EXTRACTED TEXT:
Chris wakes up in a tastefully appointed rumpus room tied to a chair and being forced to watch a video. This is like whenever I’m forced to do mandatory webinars at work, I feel your pain Chris. The video explains that the family and community has been kidnapping people and transplanting their brains into their bodies so they can be young again. They always choose black people because they’re “fashionable” this is wild to me because these super rich old white people that live in this creepy community are so far removed from the rest of society they don’t understand the shitty harassment and racism that’s still unfortunately alive and well in the rest of America and/or the world. Its like they saw half of Love and Basketball and half of The Thing with Two Heads and were like “yeah that’s the ticket!”
Anyways Chris manages to avoid being brainwashed by the trigger hypnosis video by ripping stuffing out of the chair and shoving it in his ears. He then bashes Roses brothers head right the fuck in with a bocce ball when he comes to prep him for brain replacement surgery. Chris stumbles into the operating room and stabs Roses dad with a stuffed deer head which was SUPER COOL AND I LOVED IT. he then knocks a candle over to burn the house down because fuck em that’s why.

DATA SHOWN:
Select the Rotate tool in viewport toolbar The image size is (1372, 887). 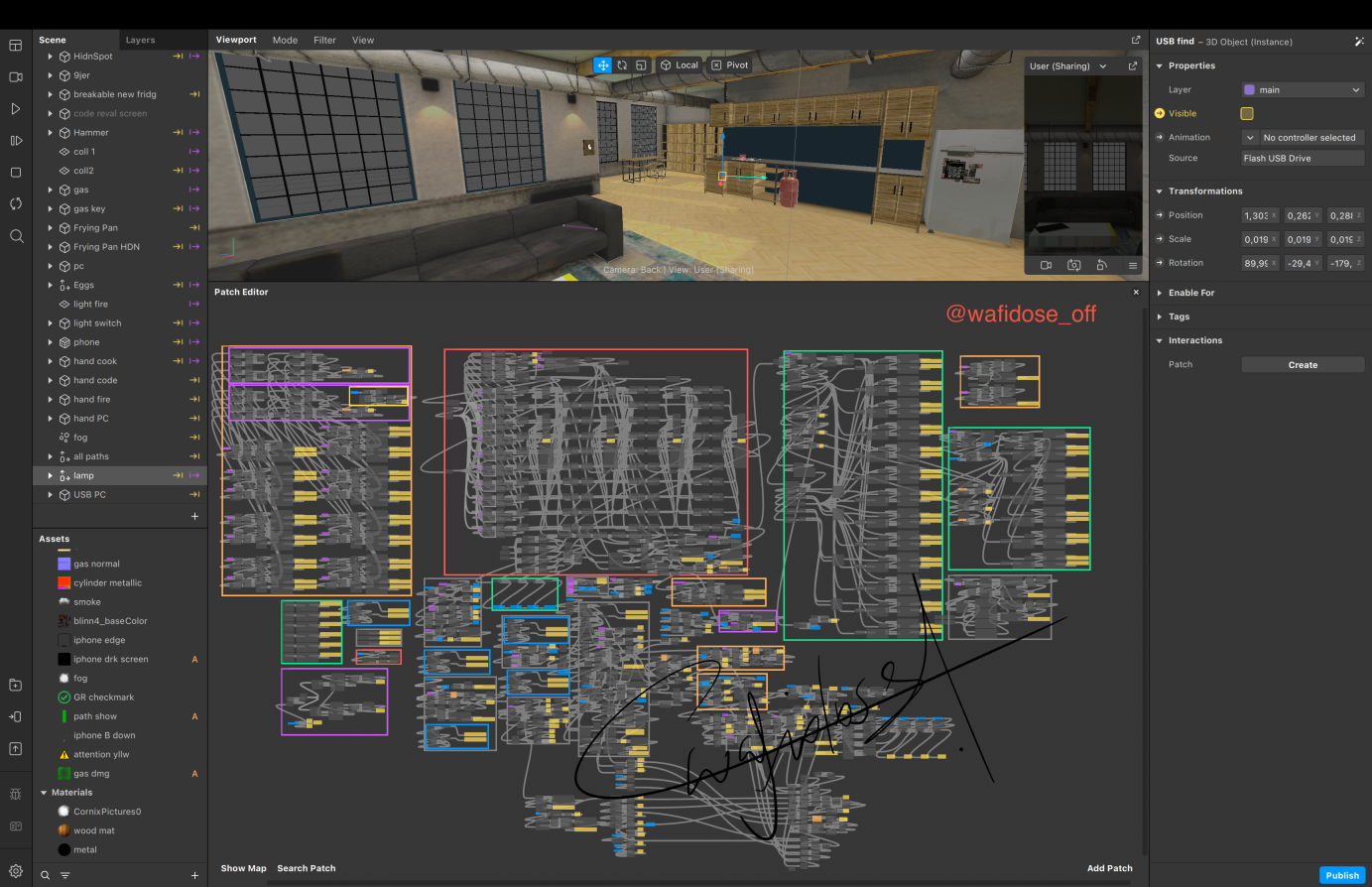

WHAT THIS TASK INVOLVES: In the movie recap above, how does Chris avoid being brainwashed by the hypnosis video?

RESPONSE: He rips stuffing out of the chair and shoves it in his ears.